TASK STATEMENT: Reproduce the listing below, substituting "interface agent" for each occurrence of "GUI agent" and leaving all other text unchanged.

SUPPLIED ENTRIES:

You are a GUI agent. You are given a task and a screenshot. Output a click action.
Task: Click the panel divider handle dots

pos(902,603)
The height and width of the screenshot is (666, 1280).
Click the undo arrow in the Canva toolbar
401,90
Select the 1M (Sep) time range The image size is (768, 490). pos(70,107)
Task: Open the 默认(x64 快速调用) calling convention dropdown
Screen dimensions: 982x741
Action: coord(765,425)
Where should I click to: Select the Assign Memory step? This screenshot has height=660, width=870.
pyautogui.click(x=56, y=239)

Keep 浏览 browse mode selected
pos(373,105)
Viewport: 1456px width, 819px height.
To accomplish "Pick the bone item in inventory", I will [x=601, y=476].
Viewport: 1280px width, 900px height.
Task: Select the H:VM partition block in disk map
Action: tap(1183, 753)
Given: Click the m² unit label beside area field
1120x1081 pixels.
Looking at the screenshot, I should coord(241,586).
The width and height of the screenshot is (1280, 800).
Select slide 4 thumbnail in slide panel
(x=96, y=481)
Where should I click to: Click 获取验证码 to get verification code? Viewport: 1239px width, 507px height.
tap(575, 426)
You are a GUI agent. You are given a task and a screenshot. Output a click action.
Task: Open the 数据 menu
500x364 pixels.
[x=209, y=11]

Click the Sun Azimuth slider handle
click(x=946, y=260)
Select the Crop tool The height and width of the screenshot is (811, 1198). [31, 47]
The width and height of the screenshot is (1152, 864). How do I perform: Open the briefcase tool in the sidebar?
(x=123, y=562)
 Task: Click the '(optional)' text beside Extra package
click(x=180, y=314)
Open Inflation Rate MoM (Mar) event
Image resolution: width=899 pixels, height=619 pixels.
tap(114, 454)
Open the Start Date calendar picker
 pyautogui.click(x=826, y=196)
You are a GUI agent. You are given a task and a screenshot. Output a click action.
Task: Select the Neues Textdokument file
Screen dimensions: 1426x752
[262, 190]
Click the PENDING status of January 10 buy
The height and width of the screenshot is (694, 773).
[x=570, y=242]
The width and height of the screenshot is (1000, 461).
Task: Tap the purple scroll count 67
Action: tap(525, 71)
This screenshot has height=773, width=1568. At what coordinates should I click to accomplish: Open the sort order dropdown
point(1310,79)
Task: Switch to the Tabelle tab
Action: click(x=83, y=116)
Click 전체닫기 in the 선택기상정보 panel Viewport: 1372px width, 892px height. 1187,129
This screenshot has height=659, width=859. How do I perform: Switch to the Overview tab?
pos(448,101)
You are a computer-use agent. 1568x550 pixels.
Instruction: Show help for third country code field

RESULT:
You are a interface agent. You are given a task and a screenshot. Output a click action.
Task: Click the panel divider handle dots

pos(902,603)
The height and width of the screenshot is (666, 1280).
Click the undo arrow in the Canva toolbar
401,90
Select the 1M (Sep) time range The image size is (768, 490). pos(70,107)
Task: Open the 默认(x64 快速调用) calling convention dropdown
Screen dimensions: 982x741
Action: coord(765,425)
Where should I click to: Select the Assign Memory step? This screenshot has height=660, width=870.
pyautogui.click(x=56, y=239)

Keep 浏览 browse mode selected
pos(373,105)
Viewport: 1456px width, 819px height.
To accomplish "Pick the bone item in inventory", I will [x=601, y=476].
Viewport: 1280px width, 900px height.
Task: Select the H:VM partition block in disk map
Action: tap(1183, 753)
Given: Click the m² unit label beside area field
1120x1081 pixels.
Looking at the screenshot, I should coord(241,586).
The width and height of the screenshot is (1280, 800).
Select slide 4 thumbnail in slide panel
(x=96, y=481)
Where should I click to: Click 获取验证码 to get verification code? Viewport: 1239px width, 507px height.
tap(575, 426)
You are a interface agent. You are given a task and a screenshot. Output a click action.
Task: Open the 数据 menu
500x364 pixels.
[x=209, y=11]

Click the Sun Azimuth slider handle
click(x=946, y=260)
Select the Crop tool The height and width of the screenshot is (811, 1198). [31, 47]
The width and height of the screenshot is (1152, 864). How do I perform: Open the briefcase tool in the sidebar?
(x=123, y=562)
 Task: Click the '(optional)' text beside Extra package
click(x=180, y=314)
Open Inflation Rate MoM (Mar) event
Image resolution: width=899 pixels, height=619 pixels.
tap(114, 454)
Open the Start Date calendar picker
 pyautogui.click(x=826, y=196)
You are a interface agent. You are given a task and a screenshot. Output a click action.
Task: Select the Neues Textdokument file
Screen dimensions: 1426x752
[262, 190]
Click the PENDING status of January 10 buy
The height and width of the screenshot is (694, 773).
[x=570, y=242]
The width and height of the screenshot is (1000, 461).
Task: Tap the purple scroll count 67
Action: tap(525, 71)
This screenshot has height=773, width=1568. At what coordinates should I click to accomplish: Open the sort order dropdown
point(1310,79)
Task: Switch to the Tabelle tab
Action: click(x=83, y=116)
Click 전체닫기 in the 선택기상정보 panel Viewport: 1372px width, 892px height. 1187,129
This screenshot has height=659, width=859. How do I perform: Switch to the Overview tab?
pos(448,101)
You are a computer-use agent. 1568x550 pixels.
Instruction: Show help for third country code field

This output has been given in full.